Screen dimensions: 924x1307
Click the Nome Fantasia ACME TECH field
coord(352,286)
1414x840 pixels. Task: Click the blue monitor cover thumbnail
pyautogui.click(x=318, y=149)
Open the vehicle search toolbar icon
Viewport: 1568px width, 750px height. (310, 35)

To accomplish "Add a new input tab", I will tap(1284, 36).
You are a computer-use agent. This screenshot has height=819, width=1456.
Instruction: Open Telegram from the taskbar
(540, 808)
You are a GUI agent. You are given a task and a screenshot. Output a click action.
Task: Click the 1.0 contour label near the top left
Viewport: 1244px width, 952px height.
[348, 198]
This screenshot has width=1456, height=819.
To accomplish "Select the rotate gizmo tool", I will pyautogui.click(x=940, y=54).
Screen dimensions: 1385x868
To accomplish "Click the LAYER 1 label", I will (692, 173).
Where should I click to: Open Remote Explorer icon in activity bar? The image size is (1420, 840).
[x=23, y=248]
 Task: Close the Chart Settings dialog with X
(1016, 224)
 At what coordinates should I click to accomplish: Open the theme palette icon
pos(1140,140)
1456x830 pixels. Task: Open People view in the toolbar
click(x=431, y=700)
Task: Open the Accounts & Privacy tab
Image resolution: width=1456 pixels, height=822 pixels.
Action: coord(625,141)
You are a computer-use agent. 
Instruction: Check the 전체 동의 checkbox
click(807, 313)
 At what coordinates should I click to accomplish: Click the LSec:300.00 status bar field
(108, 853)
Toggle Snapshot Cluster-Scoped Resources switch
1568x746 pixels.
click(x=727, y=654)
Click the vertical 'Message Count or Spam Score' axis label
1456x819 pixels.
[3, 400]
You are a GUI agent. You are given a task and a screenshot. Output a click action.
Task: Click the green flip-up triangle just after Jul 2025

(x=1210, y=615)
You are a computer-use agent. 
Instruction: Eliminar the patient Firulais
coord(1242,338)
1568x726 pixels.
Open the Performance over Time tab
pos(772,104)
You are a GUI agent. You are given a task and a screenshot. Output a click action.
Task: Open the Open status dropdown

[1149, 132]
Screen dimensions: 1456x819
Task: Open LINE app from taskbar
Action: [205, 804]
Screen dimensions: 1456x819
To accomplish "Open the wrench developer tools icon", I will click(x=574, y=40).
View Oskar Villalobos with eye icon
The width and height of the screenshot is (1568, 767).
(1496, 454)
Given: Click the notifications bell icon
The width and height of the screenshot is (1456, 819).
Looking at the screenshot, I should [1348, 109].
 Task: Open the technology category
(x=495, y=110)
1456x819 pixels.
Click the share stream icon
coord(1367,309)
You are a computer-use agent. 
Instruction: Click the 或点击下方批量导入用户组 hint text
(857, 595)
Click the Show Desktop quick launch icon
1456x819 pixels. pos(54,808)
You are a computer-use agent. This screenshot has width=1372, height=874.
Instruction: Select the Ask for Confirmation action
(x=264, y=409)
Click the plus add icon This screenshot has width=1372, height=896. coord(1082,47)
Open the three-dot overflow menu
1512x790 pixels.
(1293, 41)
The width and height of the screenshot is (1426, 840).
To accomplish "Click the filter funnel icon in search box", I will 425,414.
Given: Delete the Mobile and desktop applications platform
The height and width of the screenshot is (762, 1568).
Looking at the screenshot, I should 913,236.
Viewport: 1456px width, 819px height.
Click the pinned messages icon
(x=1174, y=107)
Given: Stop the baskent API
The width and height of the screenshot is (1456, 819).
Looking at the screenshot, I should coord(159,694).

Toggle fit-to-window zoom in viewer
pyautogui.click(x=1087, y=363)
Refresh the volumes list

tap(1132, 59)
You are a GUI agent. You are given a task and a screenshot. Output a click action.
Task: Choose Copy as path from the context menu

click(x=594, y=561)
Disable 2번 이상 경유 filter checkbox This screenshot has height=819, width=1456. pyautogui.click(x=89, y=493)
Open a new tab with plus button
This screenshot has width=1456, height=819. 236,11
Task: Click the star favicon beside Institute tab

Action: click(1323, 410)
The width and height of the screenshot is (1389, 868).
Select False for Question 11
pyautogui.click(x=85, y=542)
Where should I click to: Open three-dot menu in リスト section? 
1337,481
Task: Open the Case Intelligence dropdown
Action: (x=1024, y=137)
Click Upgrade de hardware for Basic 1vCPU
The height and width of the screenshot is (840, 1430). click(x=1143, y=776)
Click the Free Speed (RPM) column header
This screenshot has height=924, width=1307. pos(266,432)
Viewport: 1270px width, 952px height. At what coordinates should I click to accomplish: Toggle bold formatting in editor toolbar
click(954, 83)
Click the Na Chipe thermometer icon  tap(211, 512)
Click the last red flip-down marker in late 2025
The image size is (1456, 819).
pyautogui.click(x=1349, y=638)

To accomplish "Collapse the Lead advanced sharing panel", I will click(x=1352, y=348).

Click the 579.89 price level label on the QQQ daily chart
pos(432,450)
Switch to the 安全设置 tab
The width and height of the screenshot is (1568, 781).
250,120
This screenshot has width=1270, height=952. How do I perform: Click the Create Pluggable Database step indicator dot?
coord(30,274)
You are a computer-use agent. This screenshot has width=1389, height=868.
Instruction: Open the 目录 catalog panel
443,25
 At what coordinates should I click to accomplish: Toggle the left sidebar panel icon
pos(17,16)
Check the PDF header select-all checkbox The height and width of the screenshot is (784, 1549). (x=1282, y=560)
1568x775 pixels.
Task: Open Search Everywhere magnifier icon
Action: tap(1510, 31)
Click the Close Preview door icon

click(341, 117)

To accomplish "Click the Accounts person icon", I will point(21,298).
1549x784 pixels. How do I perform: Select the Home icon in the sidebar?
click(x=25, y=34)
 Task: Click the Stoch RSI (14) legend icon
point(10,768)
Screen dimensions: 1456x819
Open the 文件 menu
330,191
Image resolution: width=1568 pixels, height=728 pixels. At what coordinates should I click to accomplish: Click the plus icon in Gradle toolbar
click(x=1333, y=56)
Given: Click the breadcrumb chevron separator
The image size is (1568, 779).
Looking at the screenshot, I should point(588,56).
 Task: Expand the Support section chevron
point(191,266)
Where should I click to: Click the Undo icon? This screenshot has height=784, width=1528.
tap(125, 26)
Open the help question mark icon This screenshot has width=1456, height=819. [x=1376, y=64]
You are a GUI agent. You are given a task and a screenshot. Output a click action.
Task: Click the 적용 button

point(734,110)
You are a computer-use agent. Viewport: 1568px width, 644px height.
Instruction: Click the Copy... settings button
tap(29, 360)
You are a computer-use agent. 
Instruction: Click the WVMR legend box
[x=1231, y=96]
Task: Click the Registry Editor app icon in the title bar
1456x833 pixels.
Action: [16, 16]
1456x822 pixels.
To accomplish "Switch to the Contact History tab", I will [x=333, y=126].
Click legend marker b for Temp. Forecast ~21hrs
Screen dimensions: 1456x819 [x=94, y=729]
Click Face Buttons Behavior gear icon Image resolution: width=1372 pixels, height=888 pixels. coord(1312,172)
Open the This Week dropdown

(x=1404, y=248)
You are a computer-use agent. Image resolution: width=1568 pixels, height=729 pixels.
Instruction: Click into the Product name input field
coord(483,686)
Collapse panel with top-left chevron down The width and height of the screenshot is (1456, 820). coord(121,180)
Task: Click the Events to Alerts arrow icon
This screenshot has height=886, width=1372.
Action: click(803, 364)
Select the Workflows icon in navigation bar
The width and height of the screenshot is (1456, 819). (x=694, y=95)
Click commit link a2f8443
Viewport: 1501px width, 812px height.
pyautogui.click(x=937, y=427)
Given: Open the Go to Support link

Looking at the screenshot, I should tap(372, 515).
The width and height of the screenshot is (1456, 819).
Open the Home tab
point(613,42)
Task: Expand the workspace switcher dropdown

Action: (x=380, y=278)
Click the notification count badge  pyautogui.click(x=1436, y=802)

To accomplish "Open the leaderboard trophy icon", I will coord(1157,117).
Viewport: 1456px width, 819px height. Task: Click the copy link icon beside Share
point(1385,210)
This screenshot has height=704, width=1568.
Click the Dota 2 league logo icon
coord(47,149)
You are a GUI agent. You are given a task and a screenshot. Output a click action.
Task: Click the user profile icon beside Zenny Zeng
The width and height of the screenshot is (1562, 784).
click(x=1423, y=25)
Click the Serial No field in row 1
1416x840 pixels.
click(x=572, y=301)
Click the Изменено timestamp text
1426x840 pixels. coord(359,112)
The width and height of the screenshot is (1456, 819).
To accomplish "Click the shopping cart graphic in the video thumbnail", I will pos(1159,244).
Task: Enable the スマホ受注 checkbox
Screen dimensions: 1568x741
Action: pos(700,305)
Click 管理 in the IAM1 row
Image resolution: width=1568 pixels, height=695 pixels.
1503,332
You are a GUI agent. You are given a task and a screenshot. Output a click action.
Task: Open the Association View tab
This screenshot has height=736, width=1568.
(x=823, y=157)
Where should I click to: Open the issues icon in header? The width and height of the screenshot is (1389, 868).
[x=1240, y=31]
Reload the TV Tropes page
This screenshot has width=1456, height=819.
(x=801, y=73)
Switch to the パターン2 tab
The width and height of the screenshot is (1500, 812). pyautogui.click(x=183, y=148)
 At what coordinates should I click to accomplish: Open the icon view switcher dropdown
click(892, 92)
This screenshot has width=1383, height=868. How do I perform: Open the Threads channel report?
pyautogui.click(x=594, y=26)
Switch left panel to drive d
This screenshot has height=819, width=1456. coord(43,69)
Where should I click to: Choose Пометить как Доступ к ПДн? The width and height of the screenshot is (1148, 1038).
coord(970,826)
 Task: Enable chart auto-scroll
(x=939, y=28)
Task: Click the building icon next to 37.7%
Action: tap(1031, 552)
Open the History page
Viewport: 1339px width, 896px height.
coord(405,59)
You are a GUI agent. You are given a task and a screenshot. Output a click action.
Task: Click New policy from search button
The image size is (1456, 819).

· · · · · · ·

Task to carry out:
The lines to return are those in the records above that hold the word "Accounts".

Task result:
Task: Open the Accounts & Privacy tab
To accomplish "Click the Accounts person icon", I will point(21,298).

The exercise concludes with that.